Vous êtes nés sur un sol que n’encombrent ni n’enferment les constructions de l’esprit. Profitez-en. Soyez libres ! Ne vous asservissez pas aux modèles étrangers. Le modèle est en vous. Commencez par vous connaître.

C’est le premier devoir : que les individualités diverses qui composent vos États osent s’affirmer en art, librement, sincèrement, totalement, sans fausse recherche de l’originalité, mais sans souci de ce qu’ont exprimé les autres avant vous, sans peur de l’opinion. Avant tout, oser regarder en soi, jusqu’au fond. Longuement. En silence. Bien voir. Et ce qu’on a vu, oser le dire tel qu’on l’a vu. Ce recueillement en soi, ce n’est pas s’enfermer dans une personnalité égoïste. C’est plonger ses racines dans l’essence de son peuple. Tâchez d’en éprouver les souffrances et les aspirations.

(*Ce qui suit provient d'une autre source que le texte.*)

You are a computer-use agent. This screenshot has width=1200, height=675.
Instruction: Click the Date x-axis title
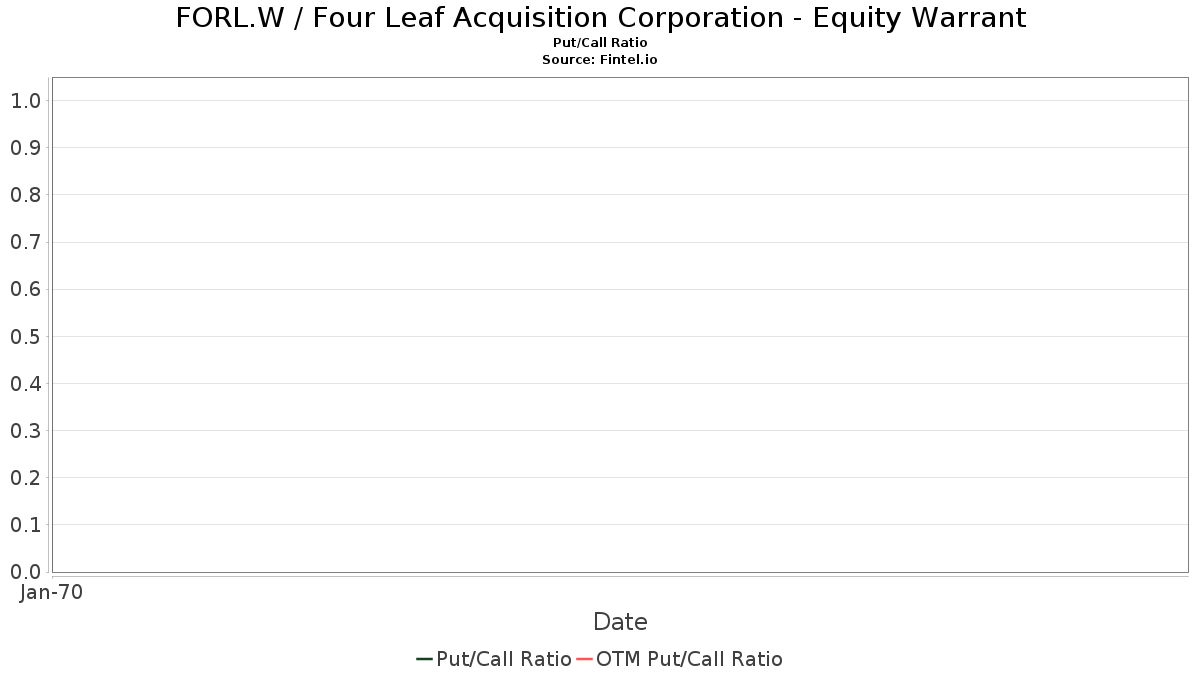[620, 622]
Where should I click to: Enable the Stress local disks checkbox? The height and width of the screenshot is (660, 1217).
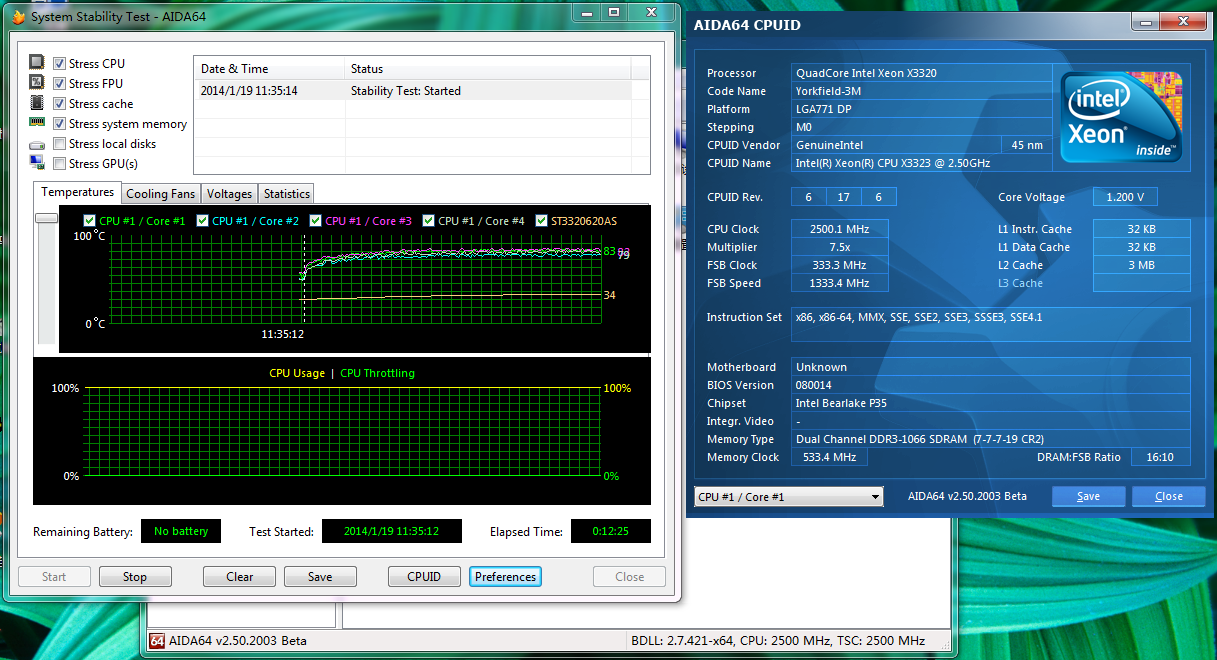pyautogui.click(x=60, y=144)
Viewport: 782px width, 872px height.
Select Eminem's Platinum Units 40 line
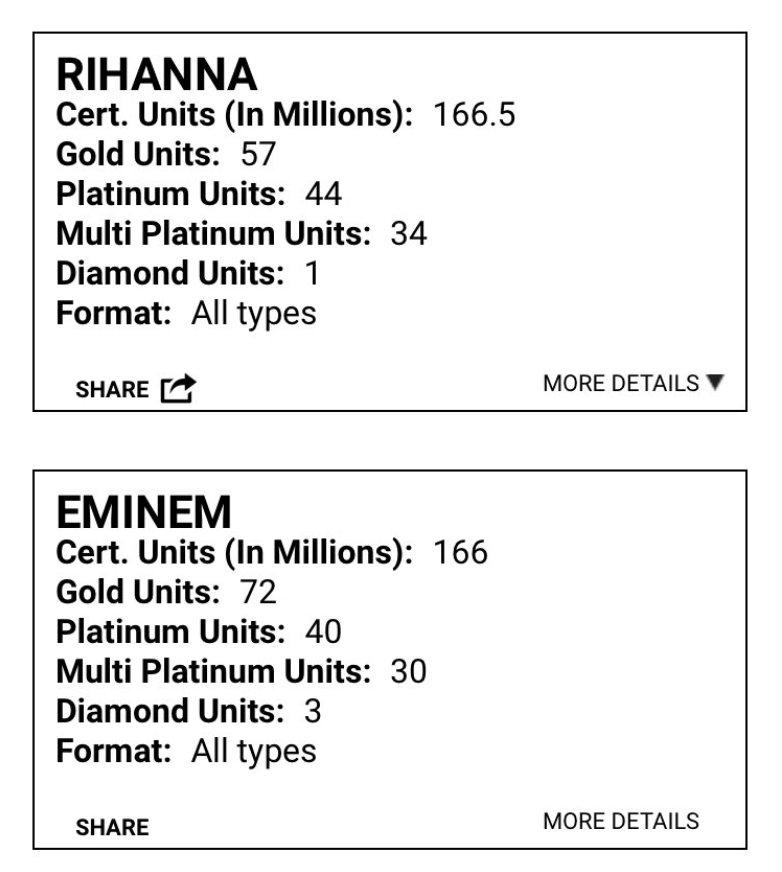tap(199, 632)
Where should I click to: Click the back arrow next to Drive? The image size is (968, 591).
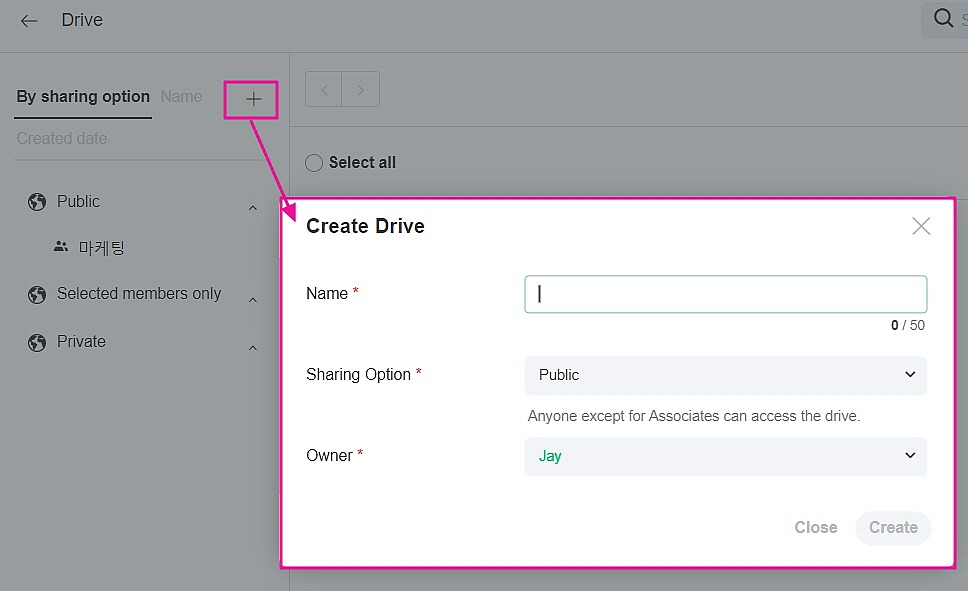click(29, 21)
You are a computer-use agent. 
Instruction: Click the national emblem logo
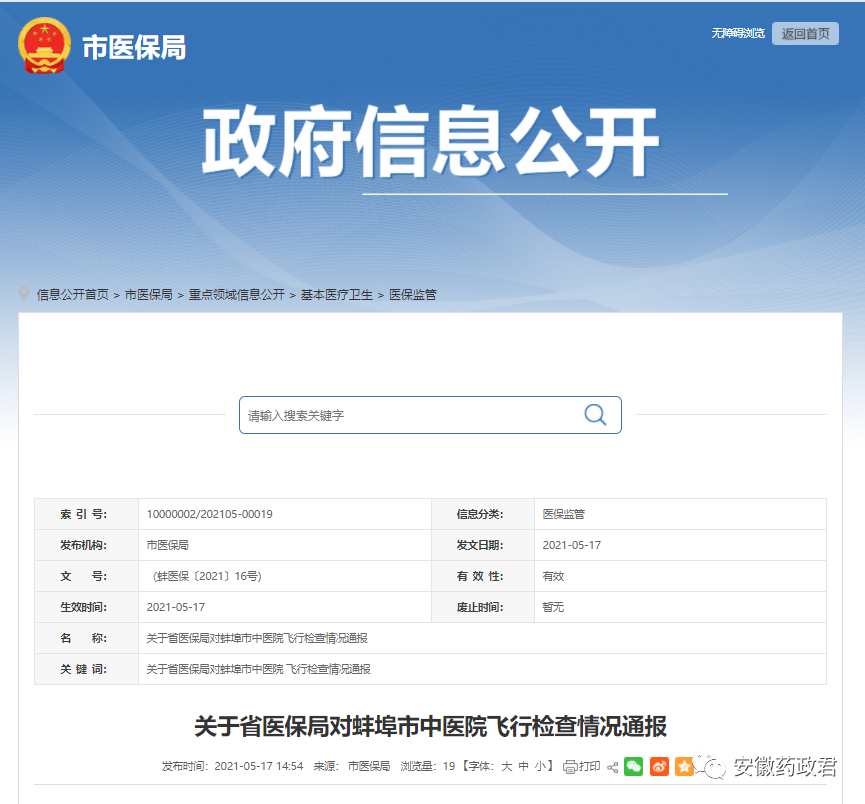pyautogui.click(x=45, y=46)
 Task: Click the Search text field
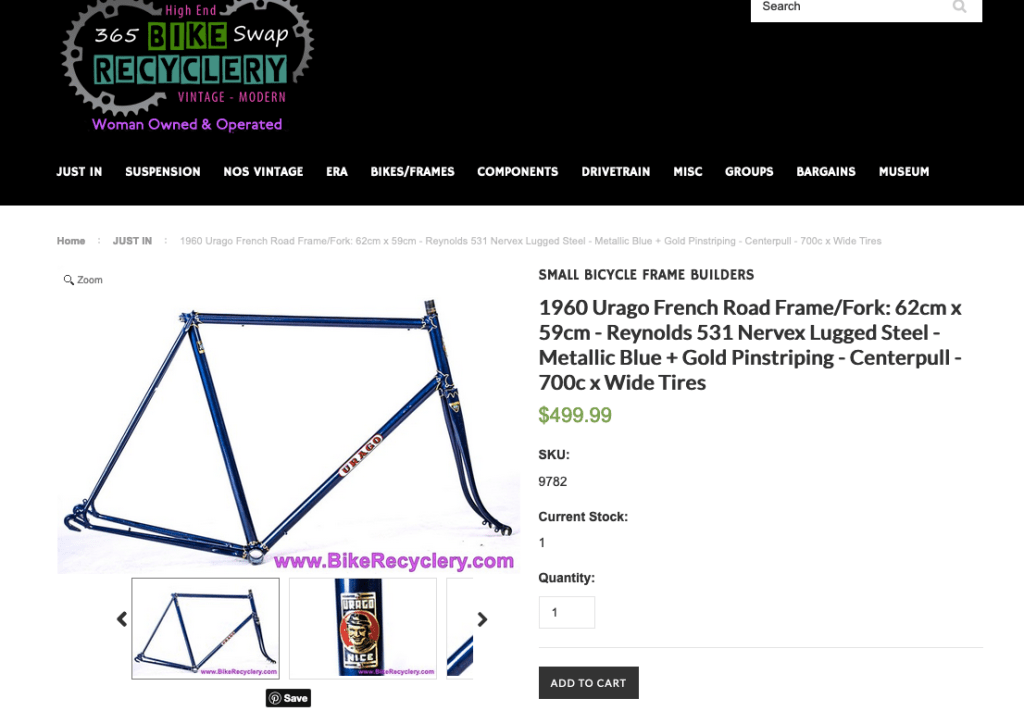pos(849,7)
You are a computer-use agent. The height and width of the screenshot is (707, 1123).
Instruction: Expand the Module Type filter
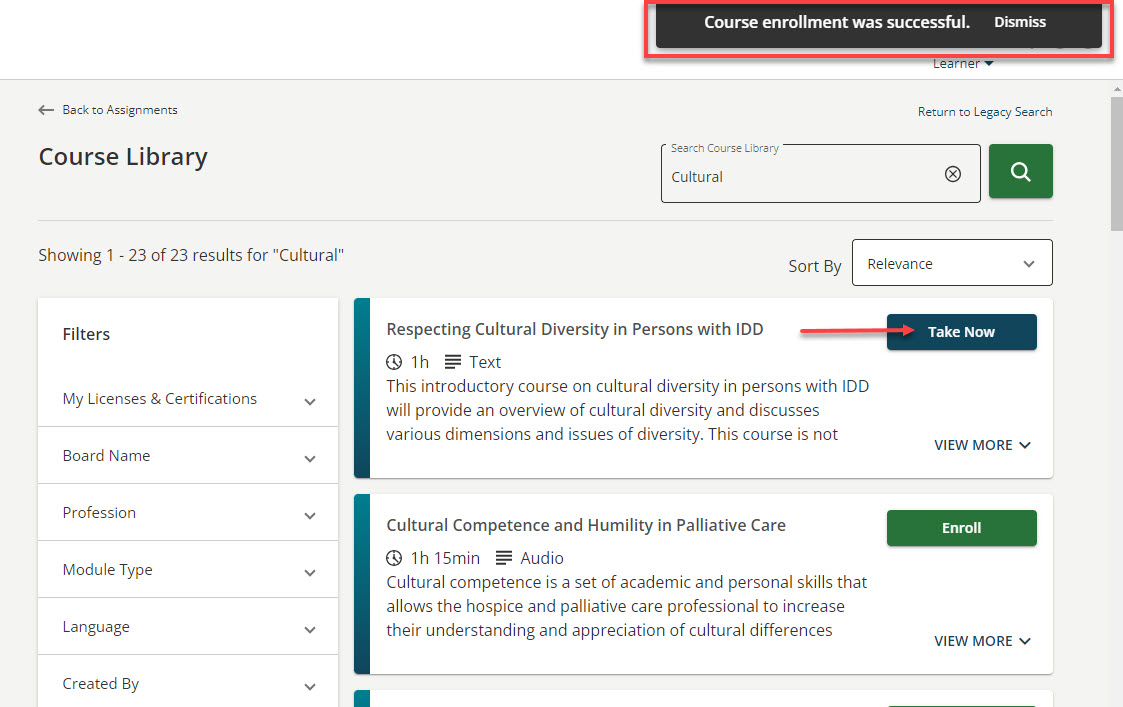point(309,570)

Soyez la lumière projetée dans la nuit de ces puissantes masses sociales, qui sont appelées à renouveler le monde. Ces classes populaires, dont l’indifférence artistique vous oppresse parfois, ce sont des muets qui, ne pouvant s’exprimer, s’ignorent. Soyez leur voix ! En vous entendant parler, elles prendront conscience d’elles-mêmes. Vous créerez l’âme de votre peuple, en exprimant la vôtre.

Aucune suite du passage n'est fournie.